How to improve my proof that $\{n \in\mathbb{Z}|\exists k \in \mathbb{Z}|n=4k+1\}= \{n \in \mathbb{Z}|\exists j \in \mathbb{Z}|n=4j-7\}$?

Question

I am not cheating my homework. This was already handed in, and handed back with a grade. I'm not sure if my teacher is a harsh grader, or if I really am doing as bad as she makes it out to be. I figured a few people here might be able to help me get this a little more solid since I'm at a loss as to what to do.

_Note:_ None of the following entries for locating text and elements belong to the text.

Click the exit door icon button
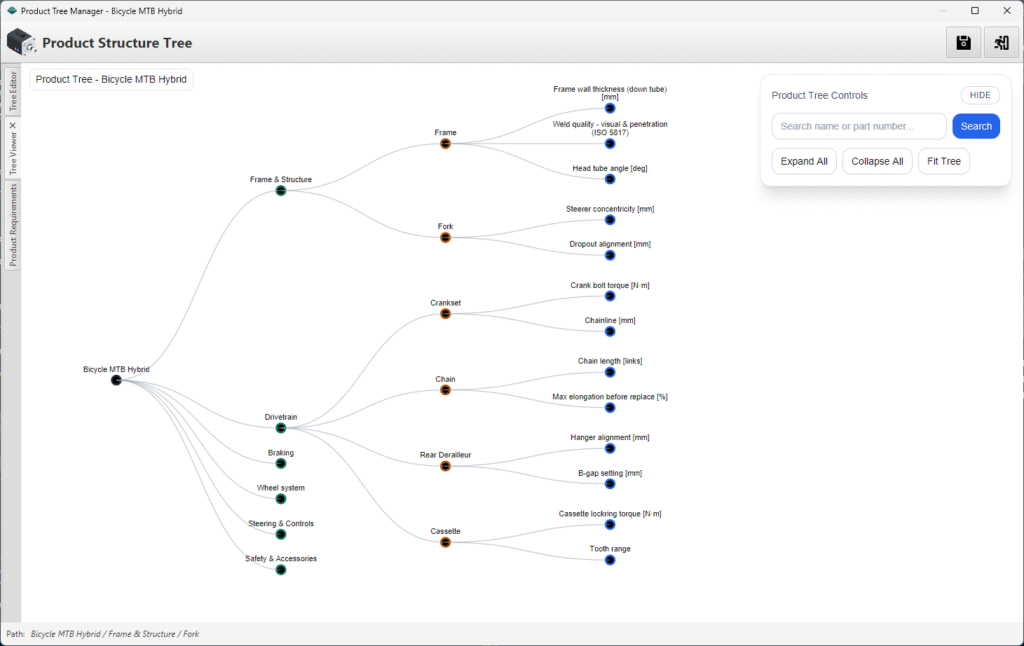The height and width of the screenshot is (646, 1024). coord(1000,42)
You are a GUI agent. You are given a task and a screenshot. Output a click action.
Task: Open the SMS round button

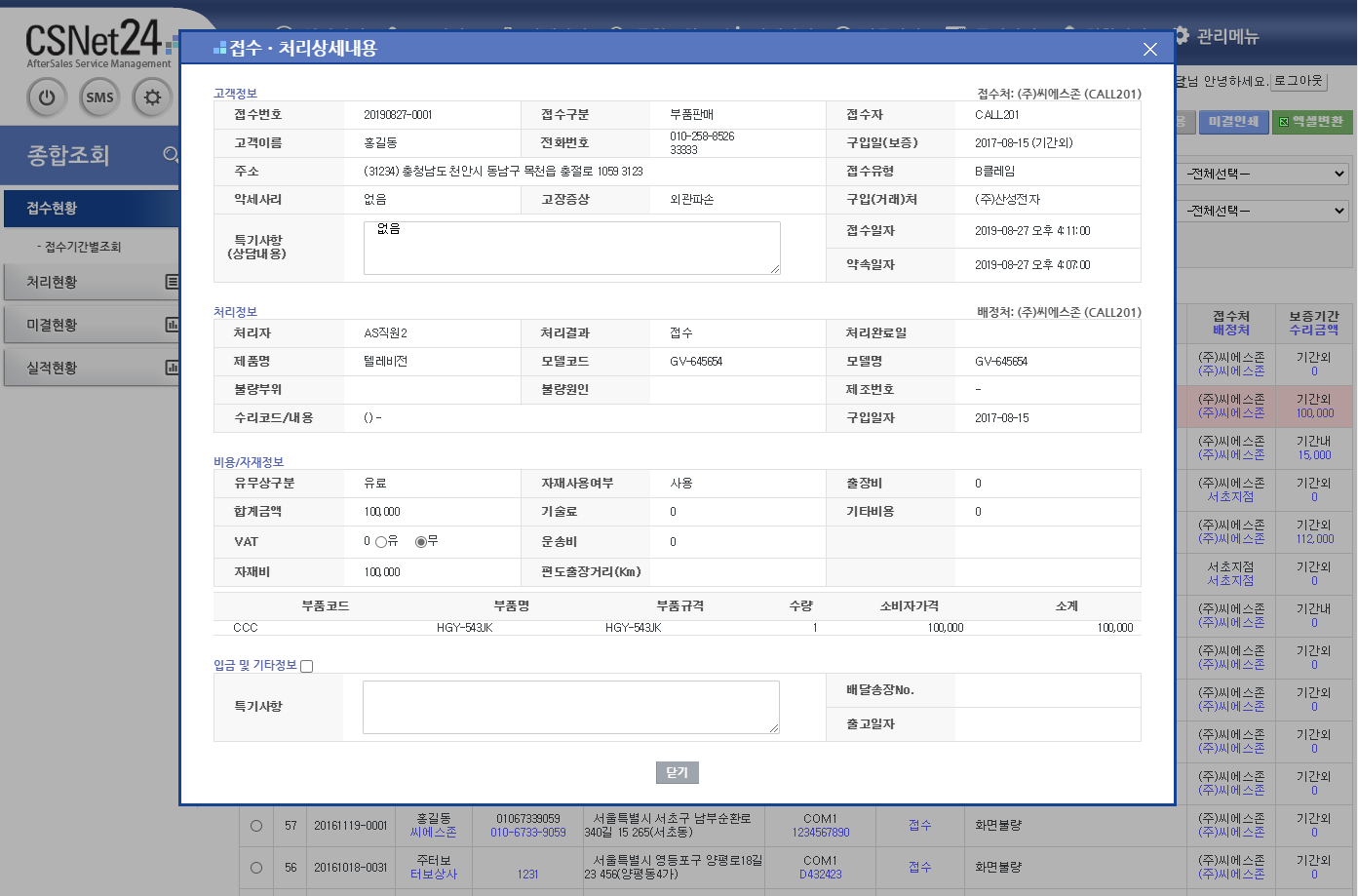(x=99, y=97)
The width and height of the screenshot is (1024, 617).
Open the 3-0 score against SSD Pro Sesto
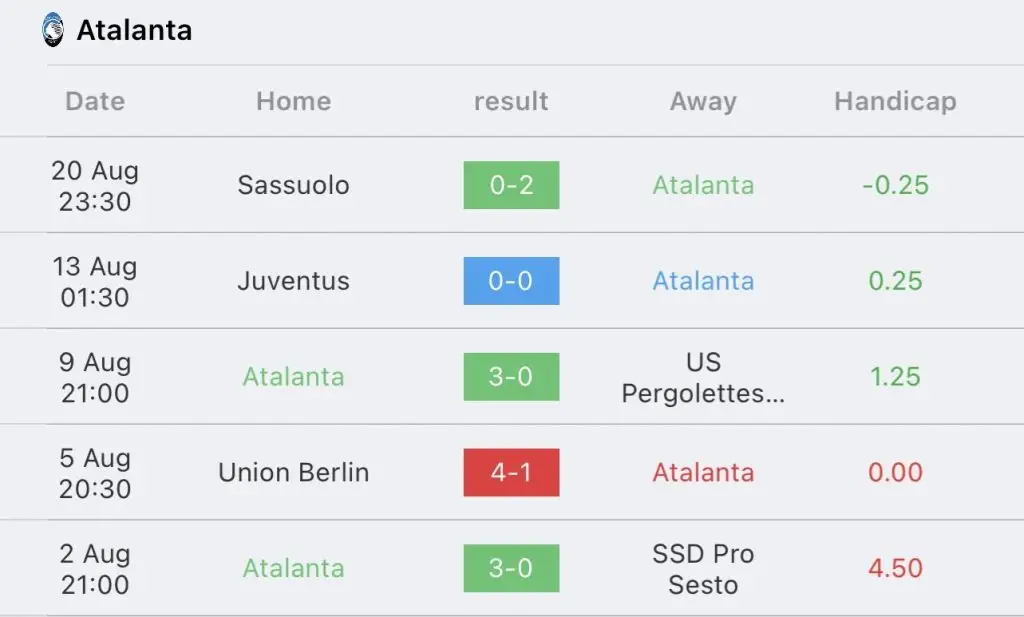coord(511,568)
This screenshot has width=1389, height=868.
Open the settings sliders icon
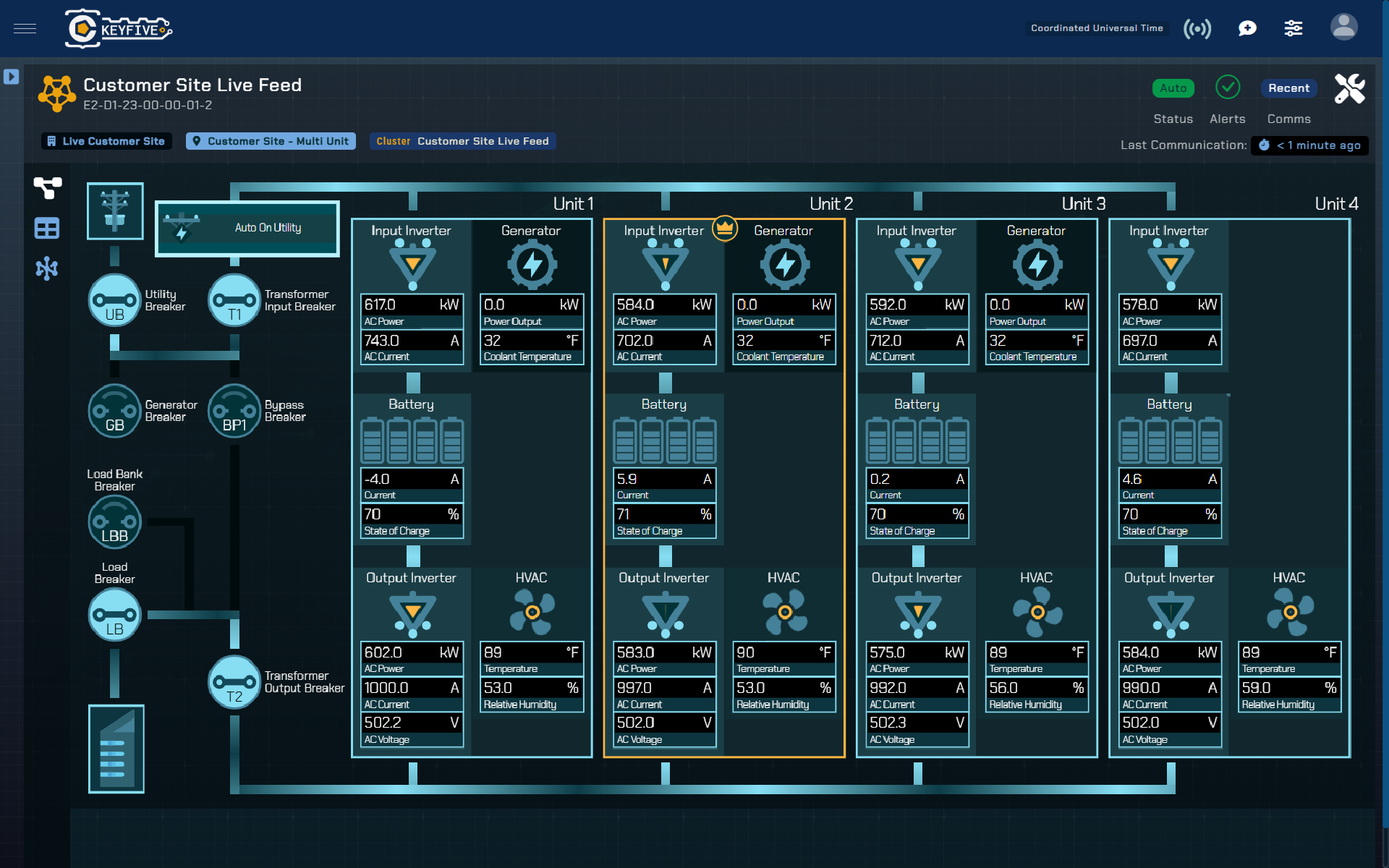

$A = \{n \in \mathbb{Z}|\exists k \in \mathbb{Z}|n=4k+1\}$

$B = \{n \in \mathbb{Z}|\exists j \in \mathbb{Z}|n=4j-7\}$

Prove $A=B$

Proof: We first show that $A \subseteq B$. Let $n \in A$ and show that $n \in B$. Since $n \in A$ and $n=4k+1$ for some fixed $k$ it implies that $n=4j-7$ for some unknown $j$. We set the two equations equal to eachother and solve for $j$.

$$4j-7=4k+1$$ $$4j=4k+8$$ $$j=k+2$$

Thus any $n \in A$ must be in $B$. We then show that $B \subseteq A$. Let $n \in B$ and show that $n \in A$. Since $n \in B$ and $n=4j-7$ for some fixed $j$ it implies that $n=4k+1$ for some unknown $k$. We set the two equations equal and solve for $k$.

$$4k+1=4j-7$$ $$4k=4j-8$$ $$k=j-2$$

Thus any $n \in B$ must be in $A$.

Thus $A \subseteq B$ and $B \subseteq A$ which proves that $A=B$ as required.

Answer 1

The problem is that your proof is kind of backwards. You assume $4j-7=4k+1$ and then solve for $j$. This is a valid way to find the $j$ you should choose, but in proofs, by assuming that equation, you are implicitly assuming that $A \subseteq B$ instead of proving it. Therefore, you need to start with $j=k+2$ and then show that such value of $j$ leads to $4j-7=4k+1$.

This might seem odd because you're basically working in the reverse order of how you solved the problem, but often, how you originally solve your problem and what your proof is go in reverse order because we solve problems by assuming and manipulating equations in order to get down to something that is obviously true while we solve proofs by starting with those obviously true statements and then showing those equations are true.

To make this more clear, here's a quick re-writing of your proof:

We first show that $A \subseteq B$. Let $n \in A$ so that $n=4k+1$ for some integer $k$. Then, choose $j=k+2$ so that $j$ is also an integer. By multiplying this equation by $4$ and subtracting by $7$, we see $4j-7=4k+1$. This means $n=4j-7$ for some integer $j$, implying that $n \in B$.

We then show that $B \subseteq A$. Let $n \in B$ so that $n=4j-7$ for some integer $j$. Then, choose $k=j-2$ so that $k$ is also an integer. By multiplying this equation by $4$ and adding by $1$, we see $4k+1=4j-7$. This means $n=4k+1$ for some integer $k$, implying that $n \in A$.

Thus $A \subseteq B$ and $B \subseteq A$ which proves that $A=B$ as required.

Answer 2

$A=\{4k+1, \forall k \in \mathbb{Z}\} =\{4(k+2)-7, \forall k \in \mathbb{Z}\} =\{4j-7, \forall j \in \mathbb{Z}\} =B$.

Answer 3

Well, we have that $1\equiv -7\mod4$. So, the equivalence classes (via the equivalence relation $a$ related to $b$ if $a-b$ is a multiple of $4$, which is precisely $a\equiv b \mod 4$) in which $1$ and $-7$ are , are the same.